Оба не были купцами, помещиками, фабрикантами. Были бездомными мечтателями. Плакали над «Вишневым садом». Говорили о том, как хороши в России белые монастырские стены и как хорошо с монашками пить чай, колупая в стакан ложкой анисовое яблоко.
Знали литературу. Задыхались от строки Блока — «и перья страуса склоненные в моем качаются мозгу». Ходили в дырявых башмаках и рваных брюках. Писали в газетах, мечтая о небе в алмазах.
Росимов написал книжку стихов — «Стихи об утерянном». Книга была не талантлива, но ценна тем, что была эмигранткой. Эмиграцией дышала.
Больше писать было не о чем. И маленький голодный человек — литературно умер.
Иванов писал стилизации. Выпустил «Узор старинный». Не любил белых. Не любил красных.
Жил в Берлине, а тосковал по Симбирску. И женственно воспринимая мир ходил в никому не понятной тоске, стоившей дорого ему.
В фельетонах писал: «Иногда так хочется „быта“». Живем, оторвавшись от почвы, потеряв родное, привычное лицо. Хочется мучительно буден. Сегодня, похожего на вчера, и завтра, похожего на сегодня. Шесть лет жизнь наша сплошной вагон. Сколько пограничных ярлыков знает наш беженский чемодан. Не пора ли остановки?.. Не навек же быть пассажиром. Сидя в вагоне, мчавшем вас от Фридрихштрассе на Курфюрстендамм, не приходило ли вам в голову: как хорошо растворятся когда-нибудь двери нашего беженского вагона, и кондуктор, не тот немецкий, похожий на шуцмана, а наш русский, чернобровый, покручивая рукой заиндевелый на морозе ус, московским родным говором скажет: «Ваш билет, господа, станция Россия!»
В оставшемся по смерти дневнике Иванов писал: «2 сентября.
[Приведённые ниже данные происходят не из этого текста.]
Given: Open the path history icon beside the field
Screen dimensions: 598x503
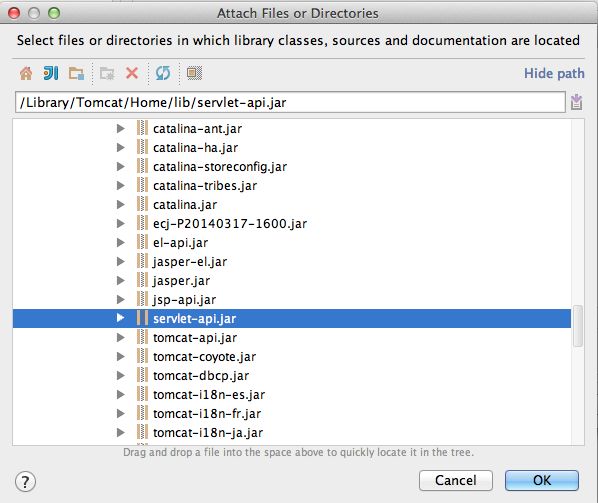Looking at the screenshot, I should (x=576, y=102).
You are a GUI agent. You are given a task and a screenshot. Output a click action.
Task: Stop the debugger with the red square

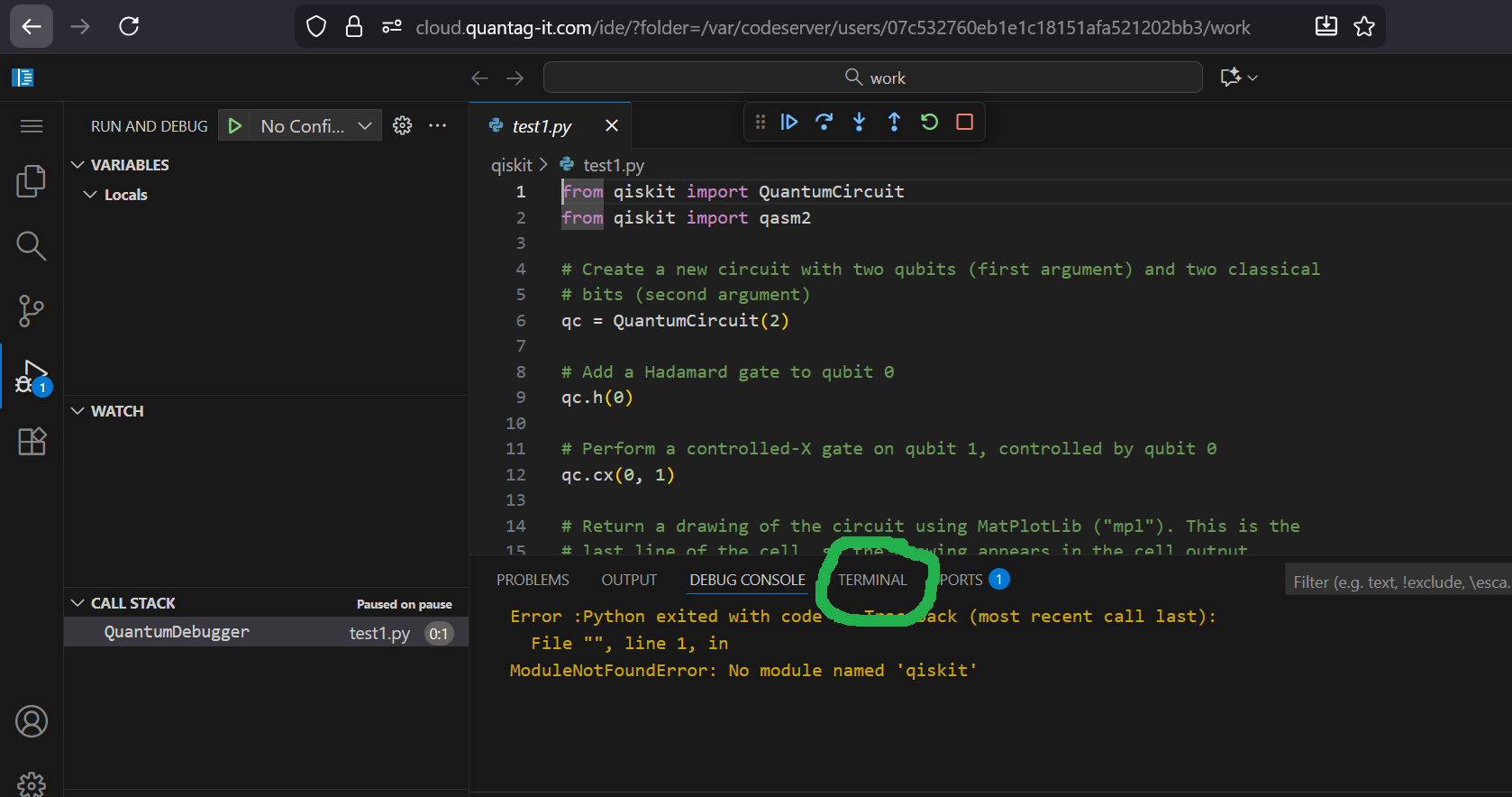(x=964, y=122)
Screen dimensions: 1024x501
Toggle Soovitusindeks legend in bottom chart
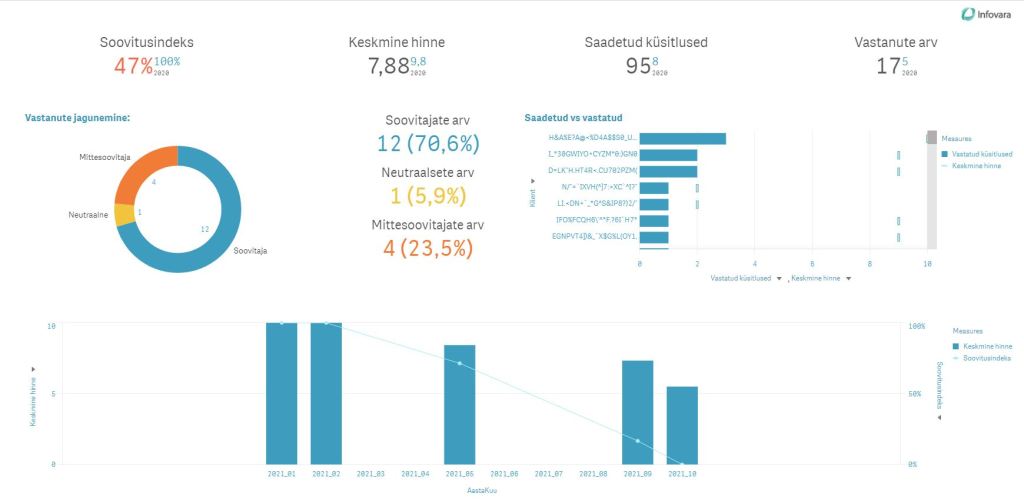953,357
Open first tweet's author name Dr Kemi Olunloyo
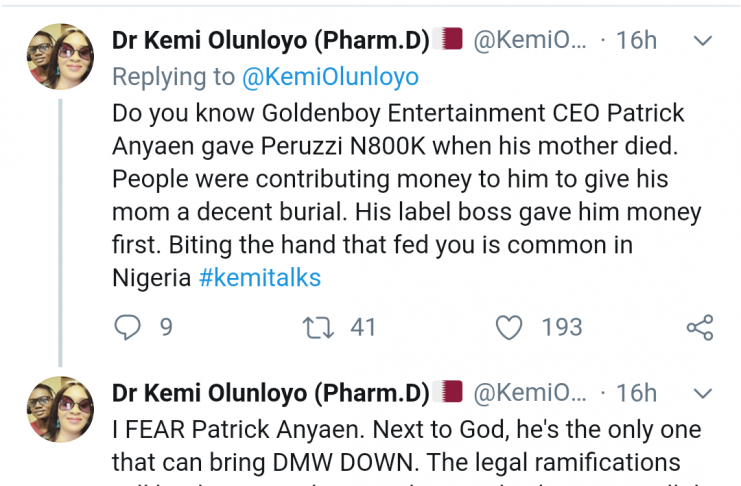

И вот сегодня хочется писать об умирании. О последней мудрости: все взвешено, скинуто со счетов и все, пожалуй, прощено. Белые берега забвения. И ничего, кроме негреющего камина, негреющего халата и негреющих отзвуков жизни. О красоте смерти. Как иногда поздно, может быть, начинаешь понимать…» «16 сентября. Вечер. Стол. Лампа. До этого — ничего…» «20 сентября. Работа? Карта бита. Любовь-тоже. Остается последний партнер — смерть. Казалось бы, искать ее, и только. А жутко. Боюсь. Чего? Ни во что не верю. Последней пустоты боюсь…»
Однажды Иванов замертво упал на Фридрихштрассе. Его подобрали прохожие. Привезли на квартиру, где имущество было — в куче газет и разорванных томах Блока. В мучениях сердечной болезни он умер. Перед смертью прокляв мир и людей.
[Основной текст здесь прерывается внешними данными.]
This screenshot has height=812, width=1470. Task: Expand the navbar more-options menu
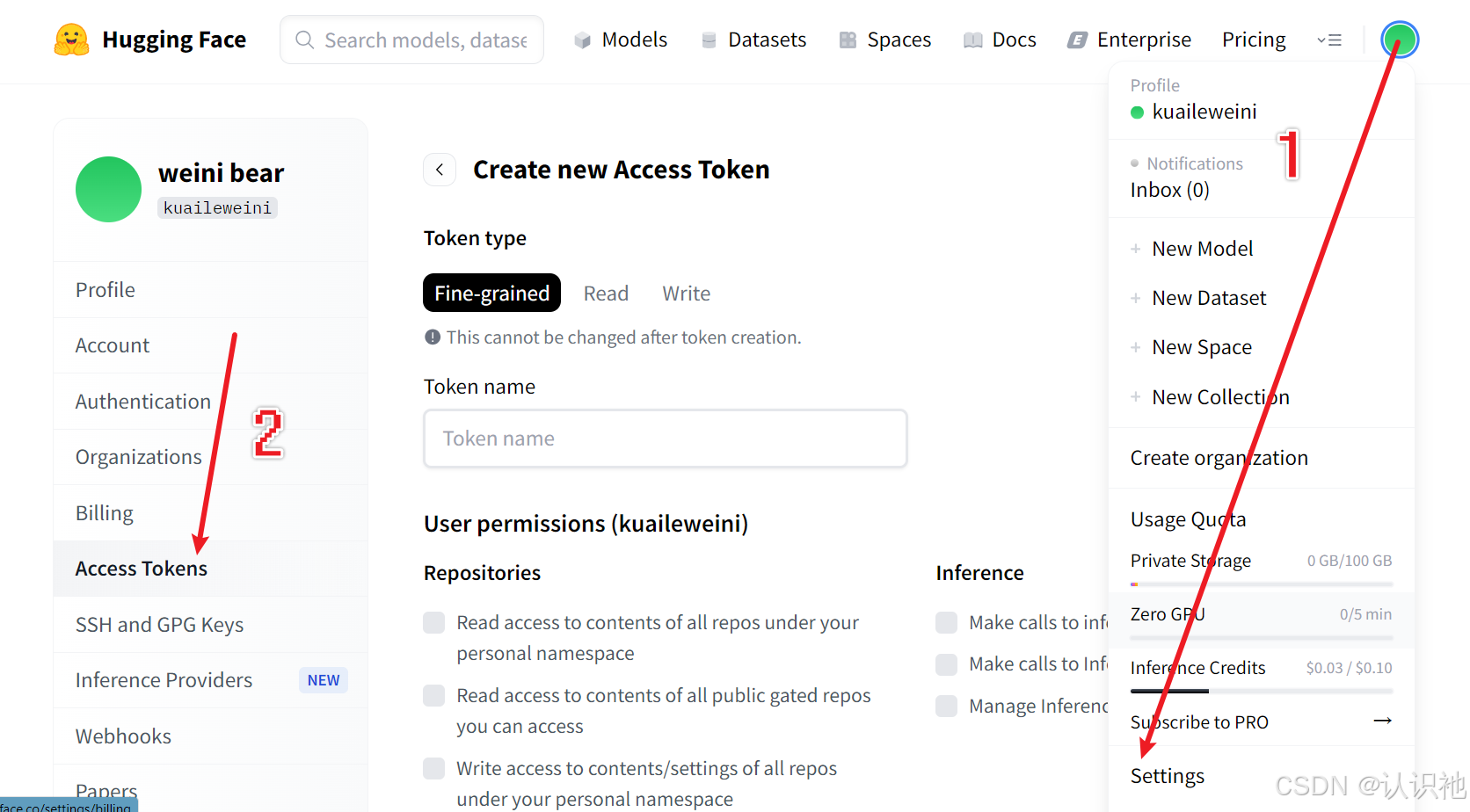pos(1328,40)
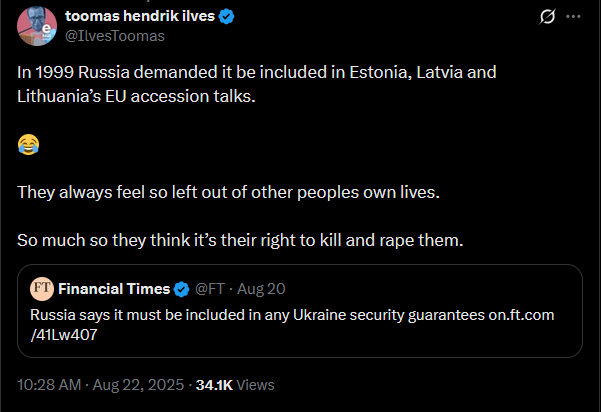This screenshot has width=601, height=412.
Task: Click the @FT handle in quoted tweet
Action: click(x=210, y=289)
«Форды» по Берлину несутся как бешеные. Люди бегут в подземные и надземные дороги! Нет у людей времени! Жизнь дает сильное темпо! И есть у нее закон: если ты меня не схватишь за горло, то схвачу тебя я.
«…соляные гельмштедские шахты сменились каменоломней. Работаем высоко на скалах. Привязаны канатом. Бью камень, свозим его вагонетками, вырабатываю в день 30 марок 40 пфенигов, так что к Пасхе думаю скопить марок 400.
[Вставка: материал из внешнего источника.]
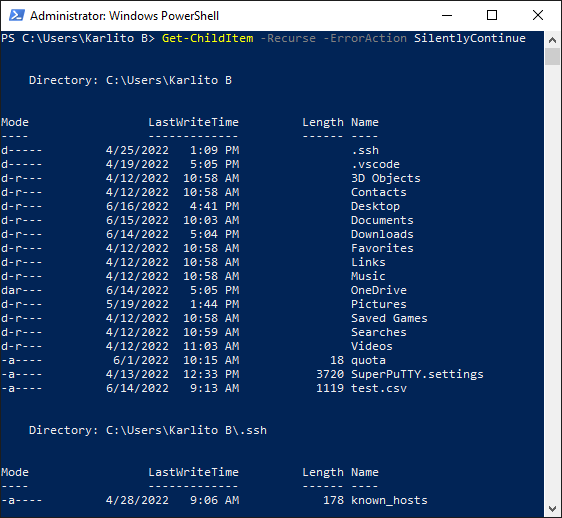Click the .vscode directory entry

pyautogui.click(x=375, y=164)
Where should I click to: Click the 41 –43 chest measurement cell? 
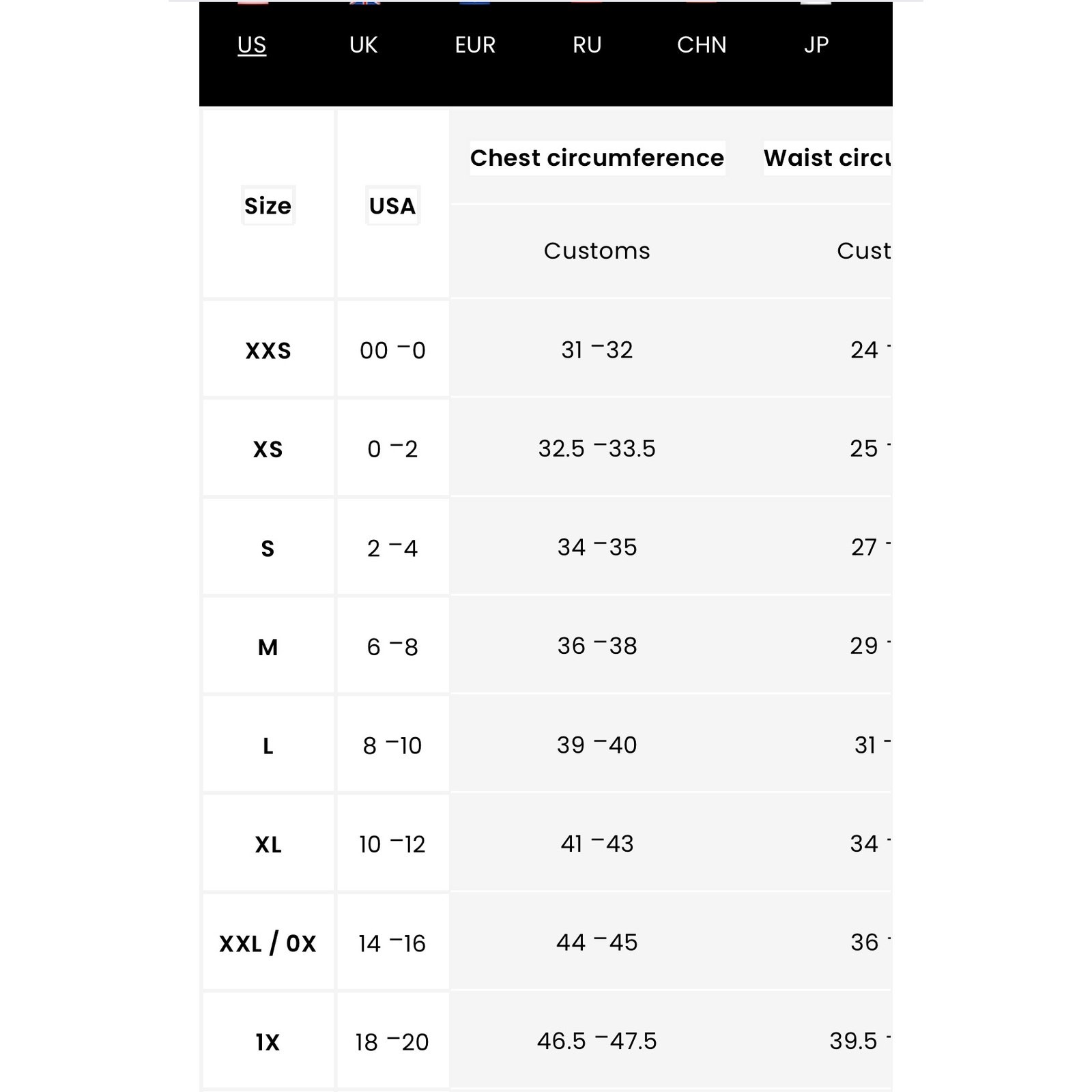click(x=597, y=844)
Прошлую неделю бастовали — да неудачно, теперь работаем не шесть, как прежде, а восемь часов, поэтому к вечернему поезду не успеваю и иду после работы пешком 11 километров. Времени остается мало, домой прихожу в 6 часов. Но в общем доволен. Погода уж очень хороша! Настоящая весна. Идти с работы лесом одно удовольствие. О том, что кончил юридический, — позабыл, да и окружающие меня этого, наверное, не представляют. Пиши, твой…
Р.S. Не получал ли писем из Киева?»
Сейчас я могу писать в Буэнос-Айрес и ждать верного ответа. В 1921 году из Берлина в Киев люди не писали. Мир был разделен на клети, огороженные шерстью штыков и застрахованные пулеметными лентами. Сквозь такую ограду письмам идти было трудно.